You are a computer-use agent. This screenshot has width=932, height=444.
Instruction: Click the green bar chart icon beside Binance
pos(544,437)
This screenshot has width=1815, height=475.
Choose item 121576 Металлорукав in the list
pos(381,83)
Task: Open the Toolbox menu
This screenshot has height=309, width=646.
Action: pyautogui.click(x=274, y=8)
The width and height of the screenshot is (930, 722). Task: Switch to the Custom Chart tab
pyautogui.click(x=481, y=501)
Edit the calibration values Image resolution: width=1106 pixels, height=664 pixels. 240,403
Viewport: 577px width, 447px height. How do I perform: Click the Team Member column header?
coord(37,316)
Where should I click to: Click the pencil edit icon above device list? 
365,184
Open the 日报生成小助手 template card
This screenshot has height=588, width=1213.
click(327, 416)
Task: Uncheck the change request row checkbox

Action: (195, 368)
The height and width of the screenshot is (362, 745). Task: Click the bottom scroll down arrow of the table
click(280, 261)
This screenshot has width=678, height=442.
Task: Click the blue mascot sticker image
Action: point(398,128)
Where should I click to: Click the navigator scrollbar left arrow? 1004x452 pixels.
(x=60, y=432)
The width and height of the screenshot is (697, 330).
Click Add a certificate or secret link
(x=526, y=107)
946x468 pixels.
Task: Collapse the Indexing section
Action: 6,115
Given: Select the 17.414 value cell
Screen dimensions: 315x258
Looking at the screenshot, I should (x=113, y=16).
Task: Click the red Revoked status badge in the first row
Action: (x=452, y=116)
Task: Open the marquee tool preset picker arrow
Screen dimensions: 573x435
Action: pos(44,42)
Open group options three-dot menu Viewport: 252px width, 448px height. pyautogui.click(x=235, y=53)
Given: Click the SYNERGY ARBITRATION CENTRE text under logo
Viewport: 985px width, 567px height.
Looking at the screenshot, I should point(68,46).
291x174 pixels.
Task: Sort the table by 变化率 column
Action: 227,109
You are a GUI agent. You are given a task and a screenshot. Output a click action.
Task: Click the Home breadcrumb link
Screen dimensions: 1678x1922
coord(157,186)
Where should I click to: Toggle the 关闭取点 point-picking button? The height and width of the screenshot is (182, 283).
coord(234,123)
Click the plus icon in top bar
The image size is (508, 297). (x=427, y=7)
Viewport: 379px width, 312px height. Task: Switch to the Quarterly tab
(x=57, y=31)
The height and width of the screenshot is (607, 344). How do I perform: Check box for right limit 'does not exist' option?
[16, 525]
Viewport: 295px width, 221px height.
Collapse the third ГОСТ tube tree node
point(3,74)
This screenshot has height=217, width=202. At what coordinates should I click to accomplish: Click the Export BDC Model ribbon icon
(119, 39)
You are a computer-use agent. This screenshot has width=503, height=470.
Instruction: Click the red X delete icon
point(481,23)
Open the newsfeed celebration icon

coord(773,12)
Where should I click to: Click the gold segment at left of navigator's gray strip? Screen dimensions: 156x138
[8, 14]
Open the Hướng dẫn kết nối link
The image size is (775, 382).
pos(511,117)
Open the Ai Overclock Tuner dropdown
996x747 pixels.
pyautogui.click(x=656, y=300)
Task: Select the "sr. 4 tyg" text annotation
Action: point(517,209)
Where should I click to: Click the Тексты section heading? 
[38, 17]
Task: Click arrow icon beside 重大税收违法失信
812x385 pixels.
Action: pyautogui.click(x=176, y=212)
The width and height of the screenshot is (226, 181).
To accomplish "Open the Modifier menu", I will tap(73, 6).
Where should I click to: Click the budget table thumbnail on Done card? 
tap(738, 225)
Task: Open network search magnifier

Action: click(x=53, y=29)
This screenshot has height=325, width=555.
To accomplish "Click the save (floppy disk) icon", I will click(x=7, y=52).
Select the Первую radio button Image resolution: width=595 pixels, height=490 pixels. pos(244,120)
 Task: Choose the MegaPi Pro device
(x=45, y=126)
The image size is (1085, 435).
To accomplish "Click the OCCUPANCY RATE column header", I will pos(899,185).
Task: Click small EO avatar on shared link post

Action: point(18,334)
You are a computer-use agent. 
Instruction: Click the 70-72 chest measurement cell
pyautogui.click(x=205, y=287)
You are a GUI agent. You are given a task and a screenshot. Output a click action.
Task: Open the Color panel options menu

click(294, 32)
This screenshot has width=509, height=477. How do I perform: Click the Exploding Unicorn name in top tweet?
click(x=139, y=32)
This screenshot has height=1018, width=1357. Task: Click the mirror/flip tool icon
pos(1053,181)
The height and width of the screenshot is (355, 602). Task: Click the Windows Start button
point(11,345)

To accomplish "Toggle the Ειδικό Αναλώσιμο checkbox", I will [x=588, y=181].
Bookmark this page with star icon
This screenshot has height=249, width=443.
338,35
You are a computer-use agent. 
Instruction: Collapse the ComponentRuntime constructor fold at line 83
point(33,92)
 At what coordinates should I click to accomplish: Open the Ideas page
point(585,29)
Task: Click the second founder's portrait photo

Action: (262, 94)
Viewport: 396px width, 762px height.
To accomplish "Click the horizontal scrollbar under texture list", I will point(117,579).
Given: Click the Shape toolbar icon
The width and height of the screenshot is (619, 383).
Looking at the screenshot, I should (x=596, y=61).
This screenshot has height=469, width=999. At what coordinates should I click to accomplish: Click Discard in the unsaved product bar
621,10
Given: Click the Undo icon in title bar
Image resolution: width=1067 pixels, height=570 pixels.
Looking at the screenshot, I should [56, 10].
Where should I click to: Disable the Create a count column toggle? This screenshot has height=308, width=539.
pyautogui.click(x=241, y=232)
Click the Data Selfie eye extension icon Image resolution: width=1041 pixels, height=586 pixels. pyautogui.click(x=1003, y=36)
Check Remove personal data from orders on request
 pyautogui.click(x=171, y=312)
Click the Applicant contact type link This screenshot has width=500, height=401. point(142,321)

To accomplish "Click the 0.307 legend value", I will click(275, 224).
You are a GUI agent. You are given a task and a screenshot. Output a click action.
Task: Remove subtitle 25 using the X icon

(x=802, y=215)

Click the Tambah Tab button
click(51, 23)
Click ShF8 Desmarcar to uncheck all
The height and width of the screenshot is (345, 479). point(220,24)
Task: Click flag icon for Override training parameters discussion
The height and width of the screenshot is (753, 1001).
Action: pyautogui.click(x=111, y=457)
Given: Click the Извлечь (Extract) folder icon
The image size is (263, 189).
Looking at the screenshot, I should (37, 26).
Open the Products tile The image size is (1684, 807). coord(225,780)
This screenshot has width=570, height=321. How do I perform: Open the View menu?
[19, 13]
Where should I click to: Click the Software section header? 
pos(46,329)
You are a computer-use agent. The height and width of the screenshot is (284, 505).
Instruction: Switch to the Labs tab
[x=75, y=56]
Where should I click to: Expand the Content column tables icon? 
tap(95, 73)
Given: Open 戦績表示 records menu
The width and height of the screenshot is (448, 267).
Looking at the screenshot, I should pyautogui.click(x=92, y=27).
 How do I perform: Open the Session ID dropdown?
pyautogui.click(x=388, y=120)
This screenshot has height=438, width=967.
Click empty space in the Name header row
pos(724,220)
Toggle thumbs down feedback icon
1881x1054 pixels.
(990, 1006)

(HOW TO COMPLETE THIS TASK) Word for word, restate the lines of the listing above starting at the line with "Image resolution: width=1067" and ending at the line with "Given: Click the Извлечь", and nothing outside them.

(ANSWER TO THIS EXERCISE)
Image resolution: width=1067 pixels, height=570 pixels.
Looking at the screenshot, I should [56, 10].
Where should I click to: Disable the Create a count column toggle? This screenshot has height=308, width=539.
pyautogui.click(x=241, y=232)
Click the Data Selfie eye extension icon Image resolution: width=1041 pixels, height=586 pixels. pyautogui.click(x=1003, y=36)
Check Remove personal data from orders on request
 pyautogui.click(x=171, y=312)
Click the Applicant contact type link This screenshot has width=500, height=401. point(142,321)

To accomplish "Click the 0.307 legend value", I will click(275, 224).
You are a GUI agent. You are given a task and a screenshot. Output a click action.
Task: Remove subtitle 25 using the X icon

(x=802, y=215)

Click the Tambah Tab button
click(51, 23)
Click ShF8 Desmarcar to uncheck all
The height and width of the screenshot is (345, 479). point(220,24)
Task: Click flag icon for Override training parameters discussion
The height and width of the screenshot is (753, 1001).
Action: pyautogui.click(x=111, y=457)
Given: Click the Извлечь (Extract) folder icon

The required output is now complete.